Summary
Cellular senescence is a stable cell cycle arrest in response to various stressors, including DNA damage, oxidative stress and oncogene activation. Characterized by increasing levels of cyclin-dependent kinase inhibitors like p21Cip1/waf (CDKN1A) or p16Ink4a (CDKN2A), and a highly secretory state (senescence-associated secretory phenotype, SASP), these cells disrupt tissue homeostasis and promote inflammation as it is frequently found within the tumor microenvironment. Once thought as being implicated in cancer as a protective mechanism, particularly the SASP is now thought to promote tumor progression. This dual nature and the heterogeneity of the SASP itself open a wide field of questions regarding differences in cellular senescence per se and its multi-faceted role in the formation, progression and expansion of tumor cells. Deciphering common mechanisms within different tumor entities by which senescent cells effect their environment are the primary goal of the group.
Major Research Goals
- Elucidate the mechanisms by which senescent cells interact with other cells within the tumor microenvironment.

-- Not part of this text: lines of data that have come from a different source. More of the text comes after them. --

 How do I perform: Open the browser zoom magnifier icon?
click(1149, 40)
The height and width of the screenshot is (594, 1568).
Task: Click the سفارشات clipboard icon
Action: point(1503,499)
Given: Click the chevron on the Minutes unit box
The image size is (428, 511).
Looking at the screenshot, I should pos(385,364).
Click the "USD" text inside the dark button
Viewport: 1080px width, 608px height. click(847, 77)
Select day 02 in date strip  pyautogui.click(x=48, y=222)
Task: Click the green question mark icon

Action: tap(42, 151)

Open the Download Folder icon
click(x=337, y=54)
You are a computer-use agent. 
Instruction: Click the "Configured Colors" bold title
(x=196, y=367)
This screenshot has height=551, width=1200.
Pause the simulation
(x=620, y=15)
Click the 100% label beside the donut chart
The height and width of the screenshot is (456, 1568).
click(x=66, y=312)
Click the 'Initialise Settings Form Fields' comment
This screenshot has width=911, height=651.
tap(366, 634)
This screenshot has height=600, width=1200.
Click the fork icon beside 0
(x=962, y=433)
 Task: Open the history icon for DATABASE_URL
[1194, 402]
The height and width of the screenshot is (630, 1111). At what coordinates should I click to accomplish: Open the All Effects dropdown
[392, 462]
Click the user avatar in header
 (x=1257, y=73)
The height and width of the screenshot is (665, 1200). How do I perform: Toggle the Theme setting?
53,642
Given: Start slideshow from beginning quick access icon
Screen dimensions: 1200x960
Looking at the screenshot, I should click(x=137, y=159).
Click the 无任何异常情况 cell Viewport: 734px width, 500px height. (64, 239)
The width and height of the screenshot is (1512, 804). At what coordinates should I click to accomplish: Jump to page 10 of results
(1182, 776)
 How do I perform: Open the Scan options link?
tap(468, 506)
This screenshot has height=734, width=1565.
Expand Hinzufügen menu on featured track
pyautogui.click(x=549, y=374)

- Investigate how the SASP, and its heterogeneous composition, induces tumor growth and can be target pharmacologically.
- Identify the impact of senescent cells and their SASP on the tumor microenvironment and the formation of metastases, primarily within the bone.
- Determine therapeutic implications of senolytics in cancer.
Highlights
- Senescent cells secrete a cocktail of factors harming their environment that can be used to identify senescent cells in next-generation sequencing (NGS) datasets and monitor senolytic therapy (Nature article).
- The SASP in its heterogeneity is not just tissue-specific, but more likely depending on different senescent “subtypes” (bioRxiv preprint)
Outlook
Highlight the role of the senescence-associated secretory phenotype (SASP) in the formation of bone metastases.
Enlighten common mechanisms across different tumor entities in which senescent cells impact the tumor microenvironment via their SASP.
Identify molecular pathways within senescent cells that are analogous to those involved in tumorigenesis and can be targeted with senolytics like dasatinib + quercetin (D+Q).